Contributeurice
Langlois, Ophélie
Filiation symbolique et acte d’écriture dans «Rien ne s’oppose à la nuit» de Delphine de Vigan
La littérature française regorge d’œuvres littéraires traversées de figures maternelles, ce qui appuie l’affirmation de Dominique Viart pour qui «le besoin d’écrire se lie à une interrogation de l’origine et de la filiation» (Viart, 1999: 116; souligné dans le texte). L’autrice Delphine de Vigan nous en livre un exemple poignant avec Rien ne s’oppose à la nuit (2011), roman autobiographique écrit à la suite du suicide de sa mère, Lucile Poirier. La concordance entre la mort de la figure maternelle et l’acte d’écriture entrepris par de Vigan est particulièrement intéressante. Nous tenterons d’illustrer de quelle manière s’instaure, par l’œuvre, une filiation symbolique qui permet une pacification du rapport à la mère – puisque, de son vivant, la relation entre les deux femmes était plutôt houleuse. À cet égard, l’écrit semble combler plusieurs manques chez la narratrice-autrice. Lʼacte d’écriture maintient symboliquement la figure maternelle en vie, tout en constituant une tentative de contourner le mutisme qui lʼa longuement caractérisée auprès de ses filles.

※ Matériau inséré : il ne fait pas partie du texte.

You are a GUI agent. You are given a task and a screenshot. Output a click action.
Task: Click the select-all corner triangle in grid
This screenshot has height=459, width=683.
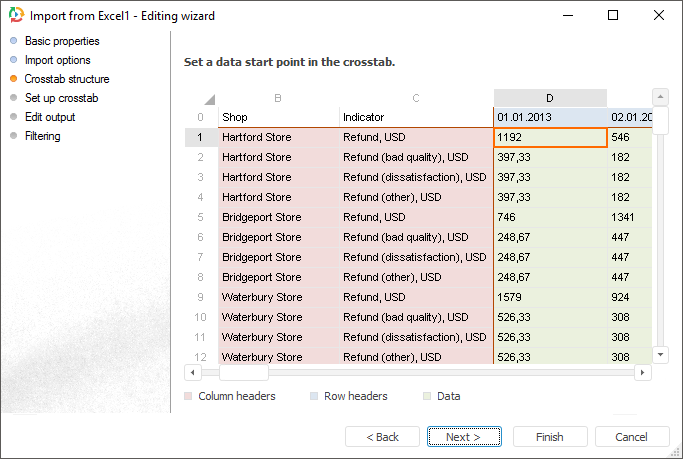click(209, 99)
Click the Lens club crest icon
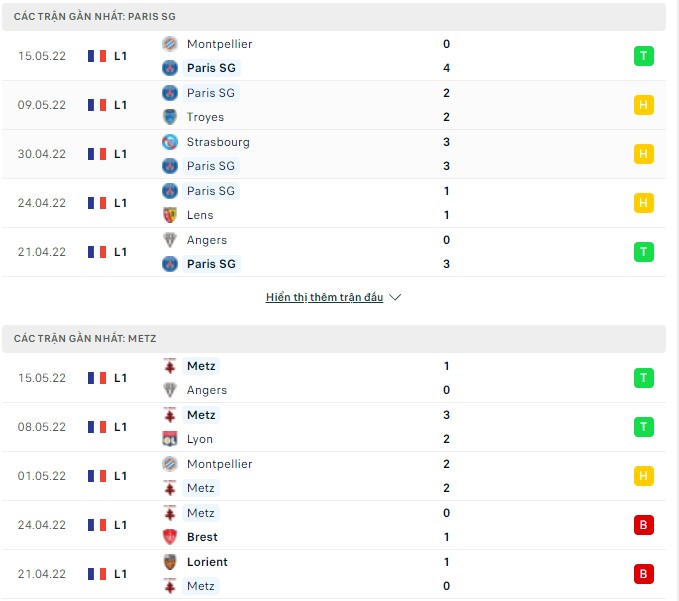679x601 pixels. click(x=169, y=215)
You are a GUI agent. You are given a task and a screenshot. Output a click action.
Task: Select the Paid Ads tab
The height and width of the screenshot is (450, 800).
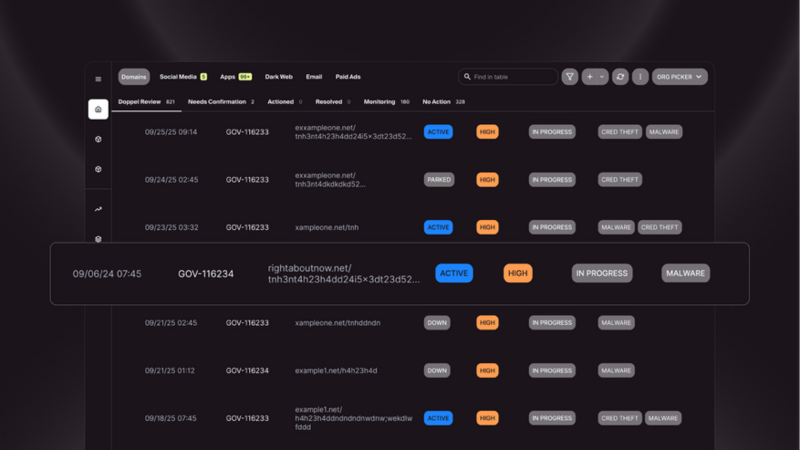coord(349,77)
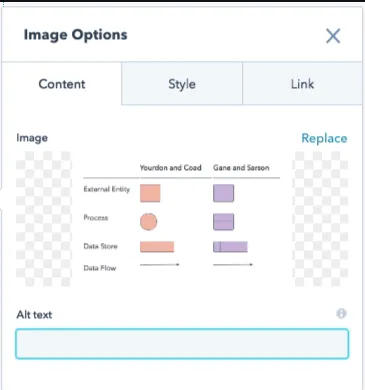The height and width of the screenshot is (390, 365).
Task: Click the left transparent checkerboard area of preview
Action: click(44, 219)
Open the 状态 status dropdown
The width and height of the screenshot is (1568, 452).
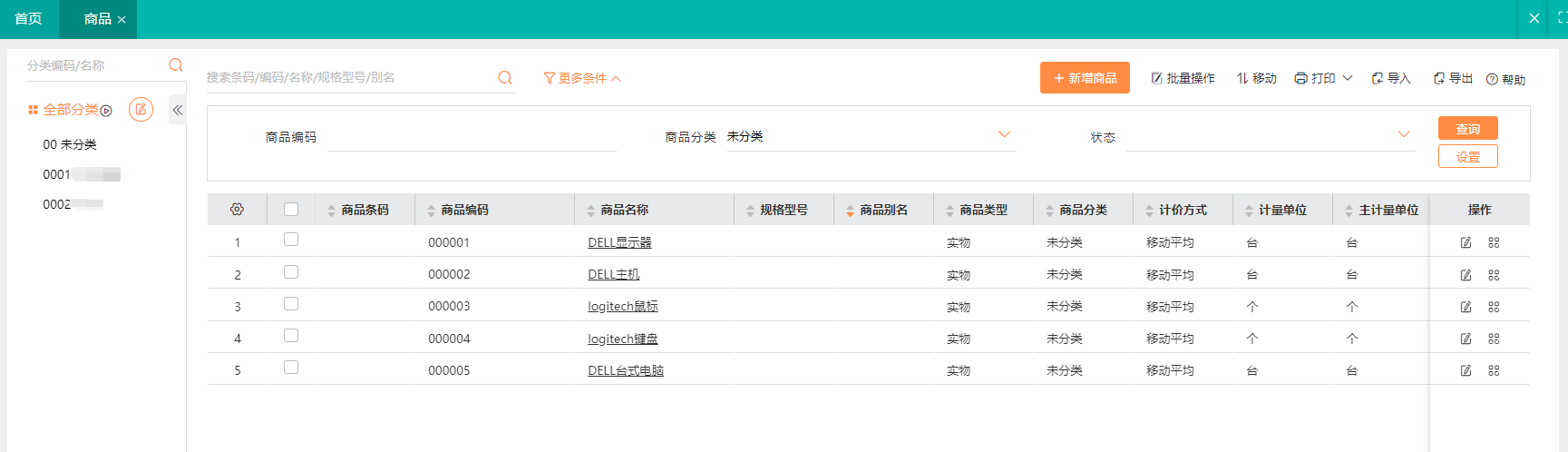click(x=1403, y=135)
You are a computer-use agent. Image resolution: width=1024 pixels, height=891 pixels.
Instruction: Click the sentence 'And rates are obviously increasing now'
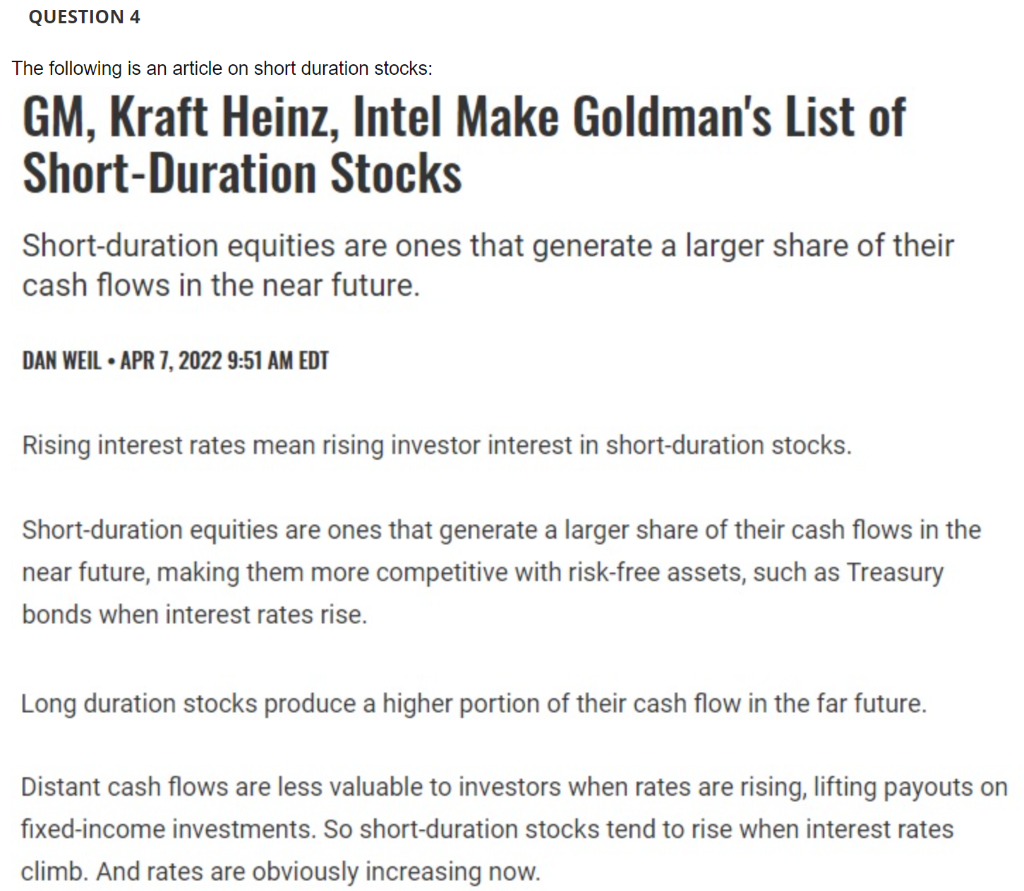pyautogui.click(x=319, y=872)
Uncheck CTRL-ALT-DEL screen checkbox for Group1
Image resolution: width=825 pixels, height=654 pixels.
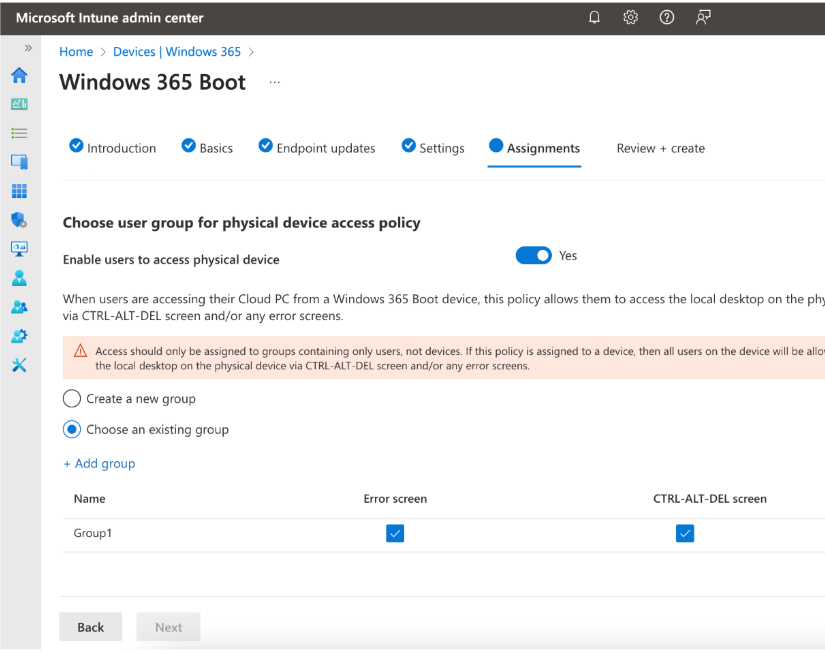(685, 534)
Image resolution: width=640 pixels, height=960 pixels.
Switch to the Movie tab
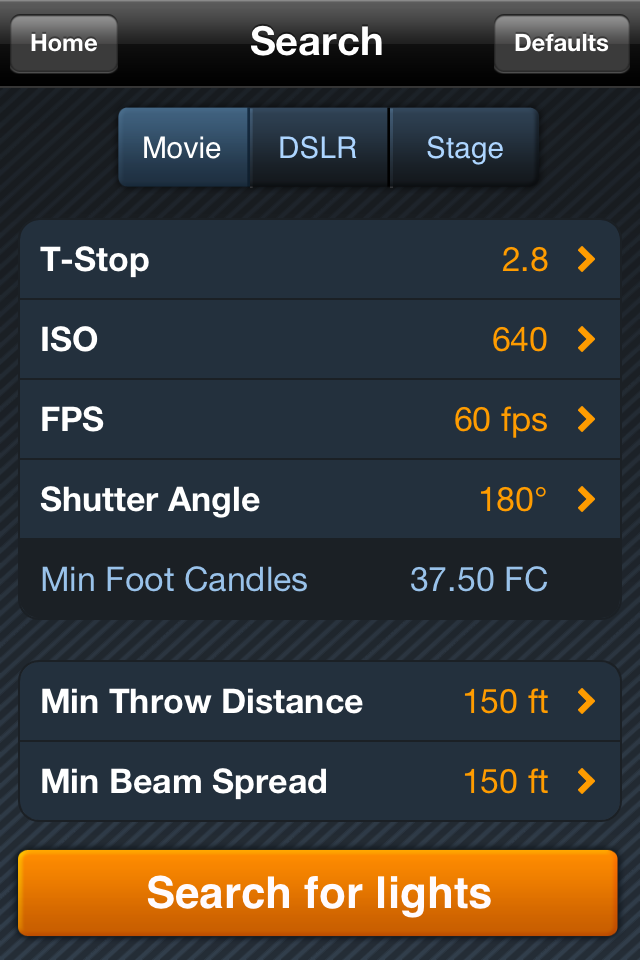182,148
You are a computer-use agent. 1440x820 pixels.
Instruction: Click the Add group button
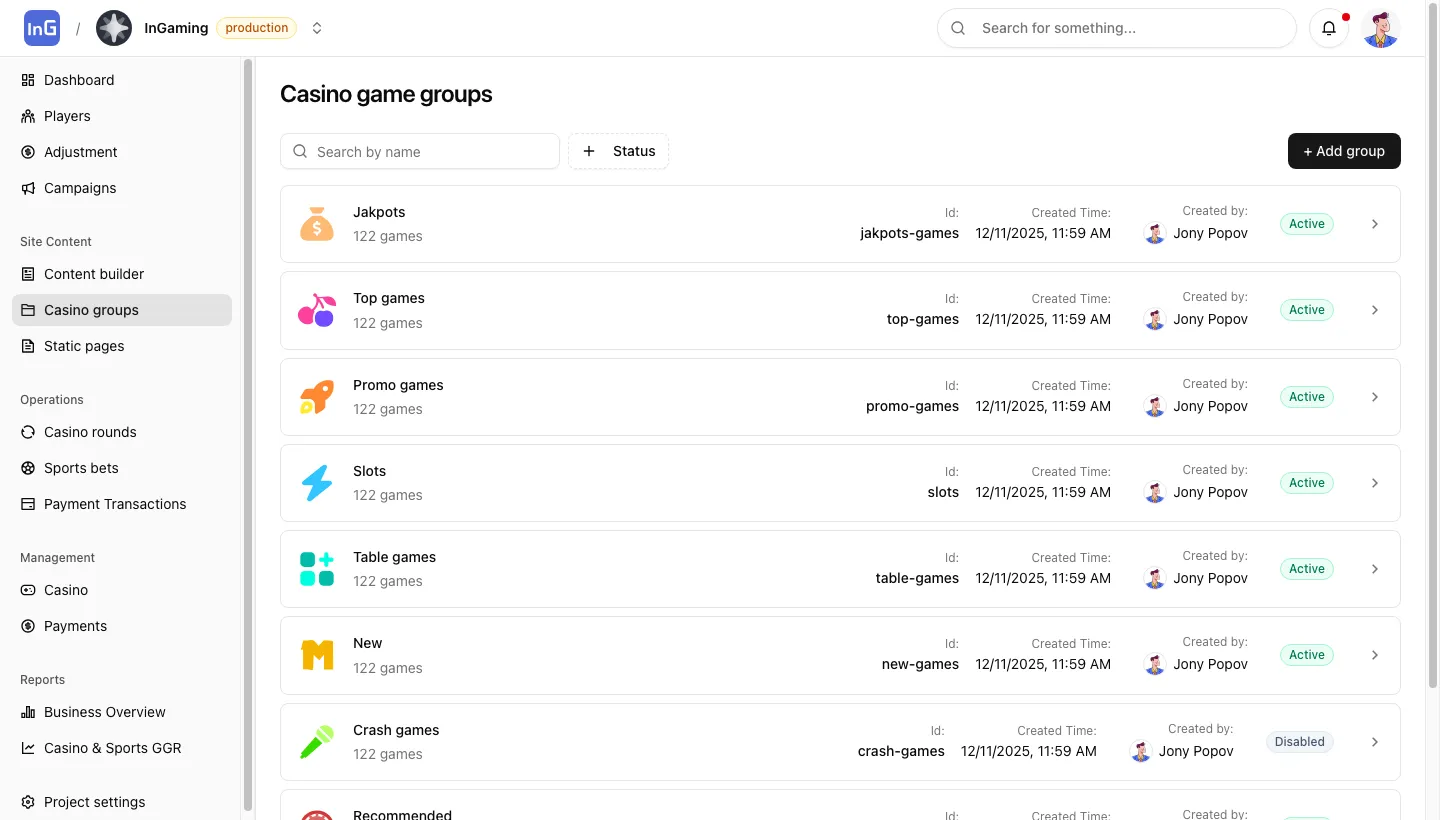point(1344,151)
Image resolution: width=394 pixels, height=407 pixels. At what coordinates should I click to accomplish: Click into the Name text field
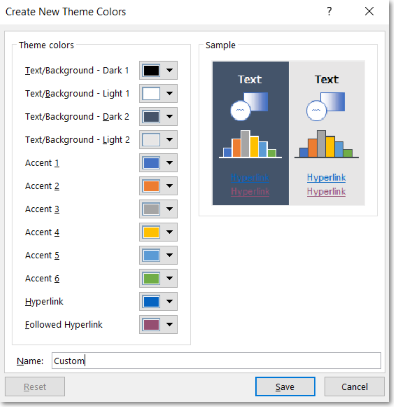(x=216, y=361)
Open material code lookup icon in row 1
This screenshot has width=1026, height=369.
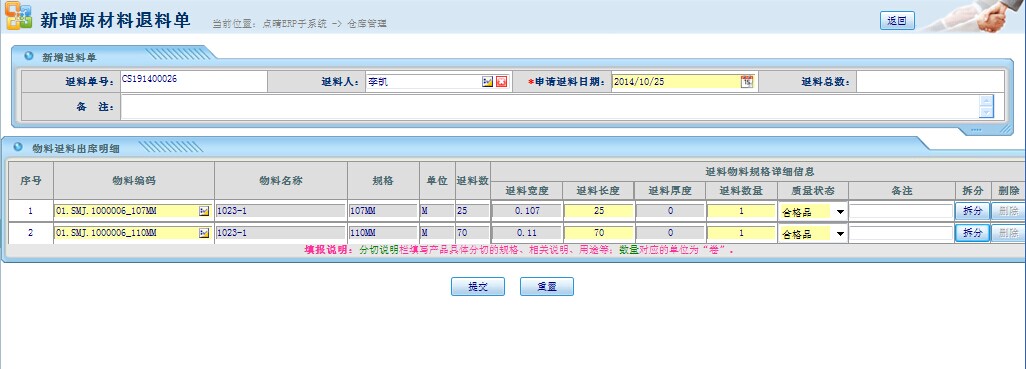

Ces contournements, rendus possibles par la fiction, permettent de cerner les fragilités psychologiques et, surtout, familiales, qui habitent Lucile. Dans cette optique, le désir scriptural de la fille peut être lu comme une volonté de comprendre et de combler les nombreuses failles qui parsèment sa généalogie de femmes (Irigaray, 1981: 30). Par ailleurs, en ce qu’elle est pratiquée par la fille et par la mère, l’écriture apparaît comme un legs, comme une manière de restituer leur généalogie. Nous observerons que la narratrice tente ultimement d’accéder, par la voie du travail littéraire, à un «corps-à-corps» (ibid.: 29) avec la mère.